Sunday, February 10, 2019

TWBG: The Trump Theocracy

One of the things that strikes me as astonishing about Trump's biggest fans is that they may even know that he is actually incurious, ignorant and lazy and basically spends the first five hours of his day watching news shows and Tweeting shitposts but on a spiritual level, they don't care. The real Trump, the one that pays off porn stars or cheats his employees and the government, is nonetheless "good for the evangelicals" that make up a strong part of his base. It reminds me, in a way, of how George W. Bush (in standee form)  was made a literal item of worship for the kids in the documentary "Jesus Camp".

The president may be fake, but the worship is real. Ish.

This is why Trump can assert, in the midst of a flurry of pious falsehoods, that he will never let the folks assembled at the National Prayer Breakfast this past week down. He won't, because they won't let him let them down. They will believe in him, because he is improbable and could only happen if God willed him.  (But then again, folks, some believe God willed Hitler, so...YMMV.) And he can also gaffe and state that people of faith can be celebrated for the "abolition of civil rights".   (But is that just a gaffe, or is it more of a Kinsley gaffe? Because while the modern religious right likes to pretend they always convened over something like, well, the "right to life" , which is nothing to do with the rights of mothers with respect to prenatal health care or maternal mortality or even doctors, nurses, or patients at reproductive health care clinics for whatever reason when harassment, closure, or even terroristic threats and actions may be concerned) but probably has a lot more to do with the kind of white nationalism Trump more or less advertently espouses.
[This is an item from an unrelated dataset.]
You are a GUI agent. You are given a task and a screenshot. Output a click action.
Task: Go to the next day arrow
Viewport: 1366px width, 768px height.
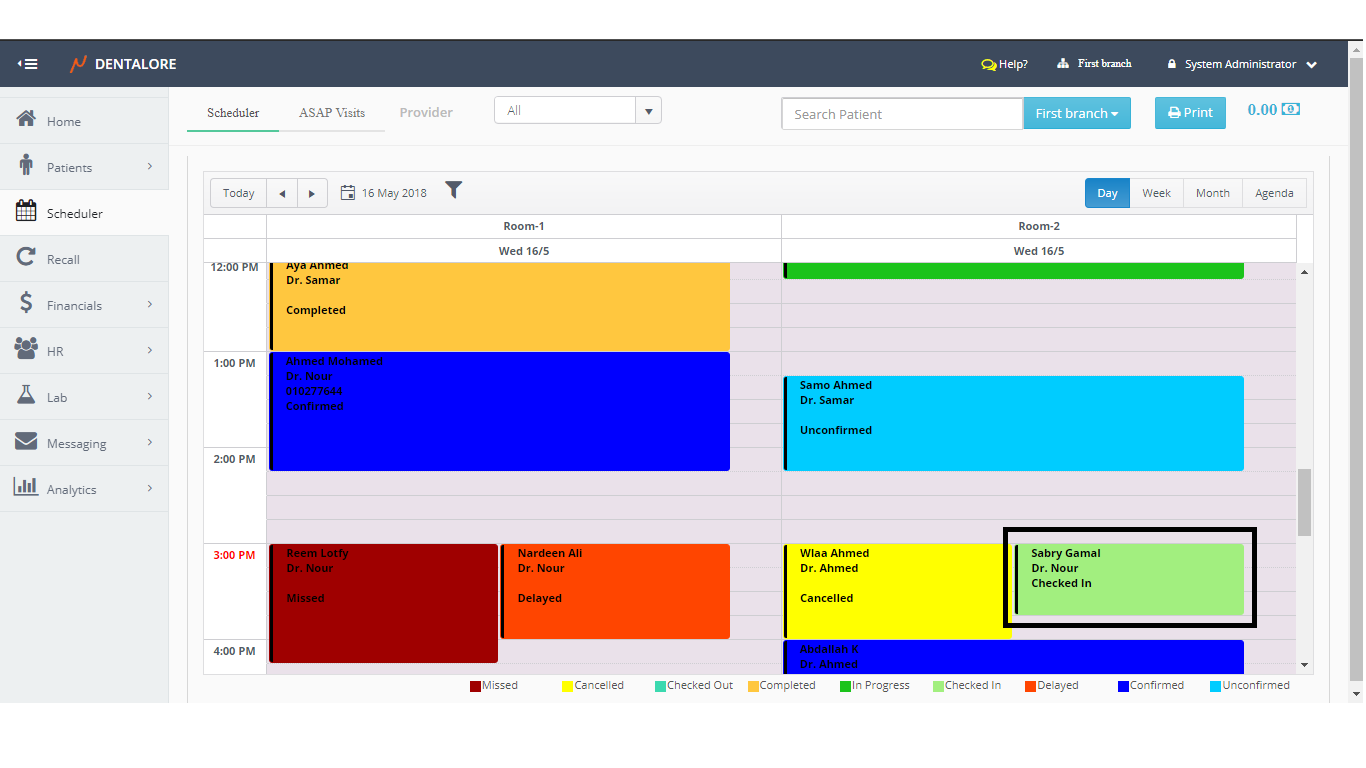(312, 193)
And all of this makes it a fine time to take note of how the National Prayer Breakfast was used to insert Maria Butina into the right wing social circuit because as luck would have it, the RW evangelical set had gotten a bit of a crush on Putin, and well, it was for the kinds of anti-Muslim and anti-gay things you might think. (Consider the relationship of Scott Lively to anti-gay laws elsewhere in the world with Manafort picking Mike Pence to be Trump's running mate--a guy who basically tried to make segregation for LGBT people a thing. This is the religious right in the US influencing and being influenced by an authoritarian current in the world.)  But this sort of thing becomes very awkward when it is revealed that Maria Butina was in favor of arming anti-American, pro-Russian Crimean separatists to be totally acting in self-defense and Paul Manafort was still working on Ukraine politics even after his indictment.

This really makes me wonder to what extent the religious right here in the US is letting their hot buttons about things like LGBT marriage and participation in the military and telling women they are murderers for having fetuses they can't carry to term or will to live even if they desperately wanted to, has them choosing to ignore things like absolutely naked corruption and graft.  And how this lets them ignore detailed documentation of the real money-grubbing connections, soundly and roundly lied about, between Trump and Russia even during the 2016 election.

This isn't even really about how Russian adoptions or the placement of South American children in the care of an agency connected to Betsy De Vos--except it is--about how the religious right concerns (like raising the theocratic children of the future) can influence US policy in ways that immiserate  millions, undermine US democratic institutions, and work with foreign influences that don't have the best interests of our republic at heart whether because of apocalyptic (it doesn't matter because we'll all be dead in the long run" or absolutist (destroying current day America to create a better, more pure tomorrow) reasons.

The Trump Theocracy isn't strictly religious--but it has aspects of a cult, with hidden knowledge (Q Anon) and shunning of family and friends who aren't on board. Reinforcing the god-cult of infallible Trump seems to be an important part of conservatism at the moment, with many Republican figures assumed to be sane mouthing words that make no sense except as respecting Trump as a kind of sacred figure who cannot be criticized. Which is absurd and demeaning--he is a man, elected for a four year term (barely) and can obviously be challenged.

Unless his installation as president had an indispensability for some force, somewhere, that had nothing to do with his actual competency for the job, which still appears to be slight to nonexistent.  But about that, I can only assume this serves the highest bidder based on the swampiness of Trump associations.


3 comments:

Formerly Amherst said...

Hey Vicky! How is life on Neptune?

Geez. You might try listening to the first third of Trump's SOTU. He outlined some of the many accomplishments that his administrations had made.

Really, you should add Breitbart, Daily Caller, and maybe Instapundit to your regular reading. The right has been lauding Trump's many accomplishments a long time, and I can only assume that you don't get out of the left-wing bubble too often.

Ten Bears said...

If Jesus ever does float down out of the sky on a flying rainbow unicorn with a thousand of his kind floating down out of the sky on flying rainbow unicorns to carry all the faithful, dead or alive, off to paradise I'm gonna' bust the bastard one right in the mouth.

If he turns the other cheek I'll do it again.

Formerly Amherst said...

P.S. During the campaign Trump made it clear that he is a Presbyterian, as was his mother. The First Lady has made it clear that she is a Roman Catholic.